Why glucose variability would make a difference to type 2 patients but not to type 1 patients seems difficult to explain, since why would it be a causative mechanism for some people with diabetes and not for others depending on how they developed the disease? This is similar to the question why strict control seems to have a net negative effect on type 2 patients according to the Accord and numerous other studies, causing a higher death rate which outweighs any theoretical benefit from ‘better’ blood sugar levels and little impact on lower rates of complications but somehow strict control is still good for type 1 patients? If hyperglycemia is the agent of damage, why does the type 1 diabetes body respond negatively to this but not the type 2 body, at least within certain ranges of hyperglycemia reduction?

I remember the triumphal look on my Dr’s face when the DCCT came out back in the 80s. I wouldn’t say it was “meanness,” but there was definitely a kind of vehement militancy about tight control. But I think that kind of You need to take better care of this! attitude is built into medical culture toward a lot of health issues where the patient’s behavior is a factor. Cardio-vascular stuff, for instance.
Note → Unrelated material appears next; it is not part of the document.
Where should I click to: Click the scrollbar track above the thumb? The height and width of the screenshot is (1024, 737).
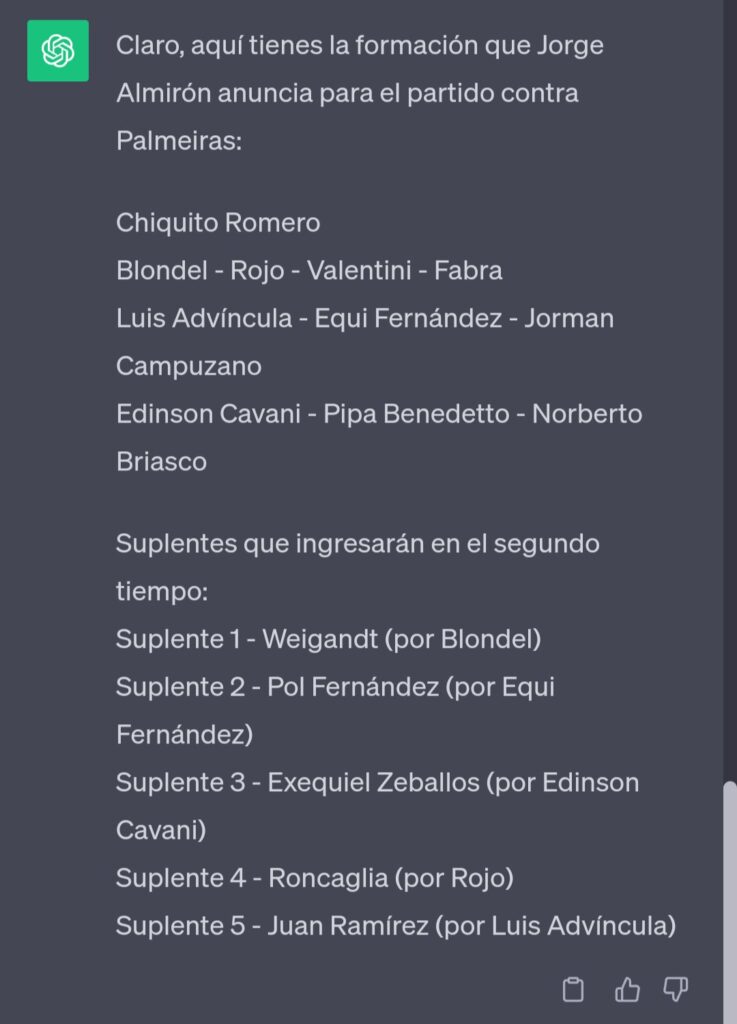[730, 392]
I certainly see a lot of “meanness” among the general public toward PWD though. View the comment threads or LTE pages when there’s an article about “Diabetes” and you’ll see plenty of vitriolic comments along the lines of It’s your own fault for being a lazy couch potato and eating too much sugar!

Mostly targeted at T2, or would be if these people even knew about the different types and causes, which they mostly don’t.


Interesting point about whether it makes sense to impose strict discipline as people approach the end of life, though. I remember we used to have to sneak a bottle of single malt into my dad’s room during his last few years when he was in elder care. Cripesake, he enjoyed the stuff and it wasn’t like it was going to hurt his chances qualifying for the Boston Marathon. Let him have it if it makes him feel a little better in his last days on the planet.

Not quite the Alan Arkin character in Little Miss Sunshine, an outrageous old geezer who takes up heroin in his dotage because why not. But there’s definitely a need to question priorities when you’re obsessing about long-term consequences at a point where long-term isn’t really a thing any more.